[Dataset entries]
== Segment start ==

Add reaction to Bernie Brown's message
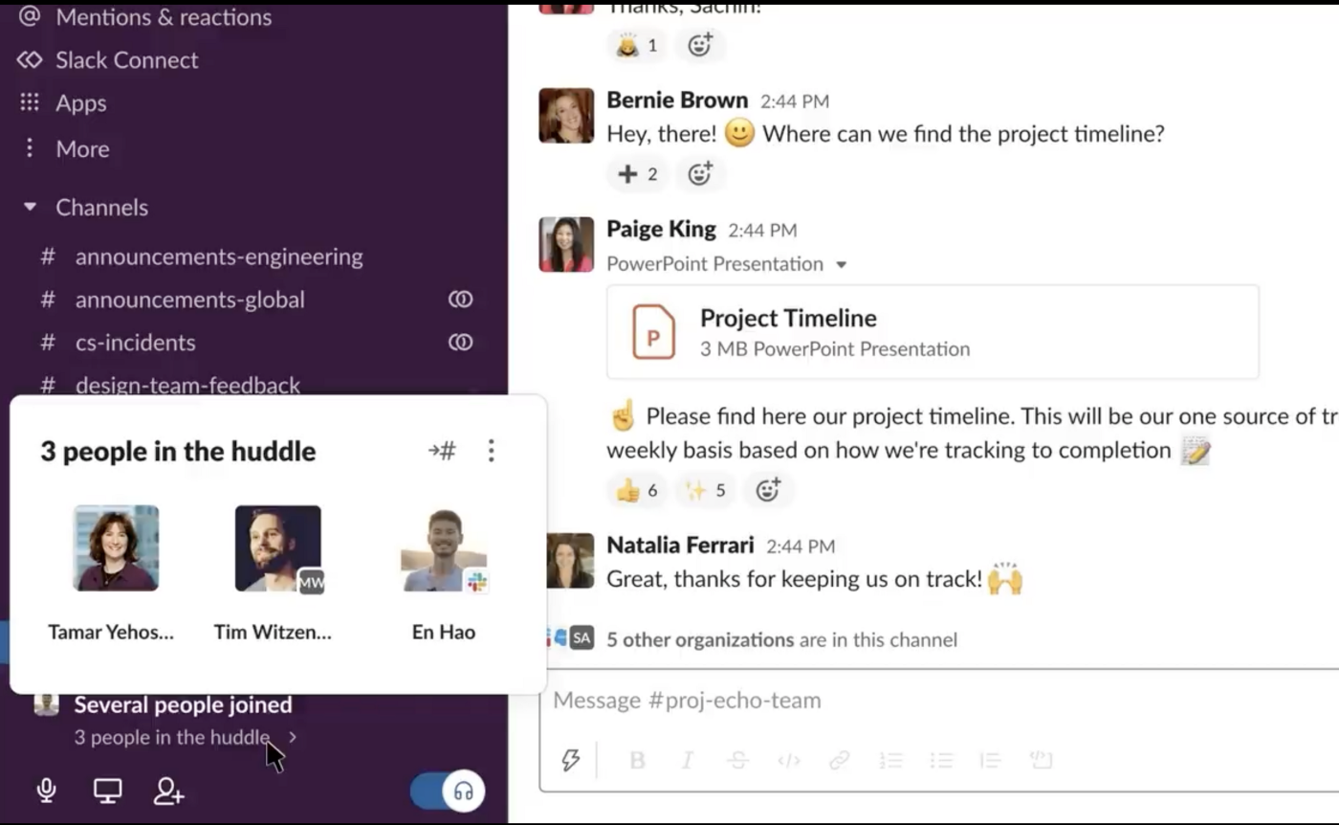 click(x=700, y=173)
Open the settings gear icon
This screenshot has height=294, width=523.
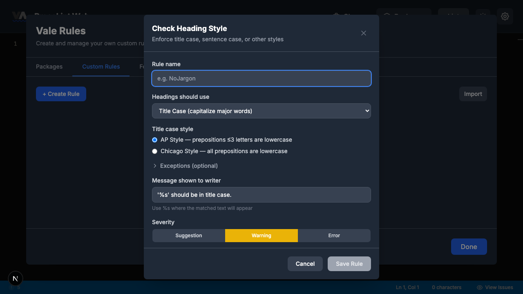point(505,16)
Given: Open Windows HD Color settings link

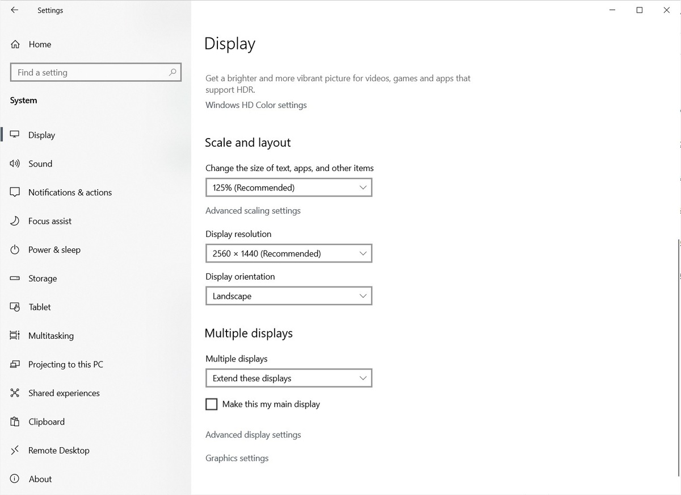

== Segment end ==

Exclude all images, then retype the records above without alteration.

** Response below **
Add reaction to Bernie Brown's message
 click(x=700, y=173)
Open the settings gear icon
This screenshot has height=294, width=523.
point(505,16)
Given: Open Windows HD Color settings link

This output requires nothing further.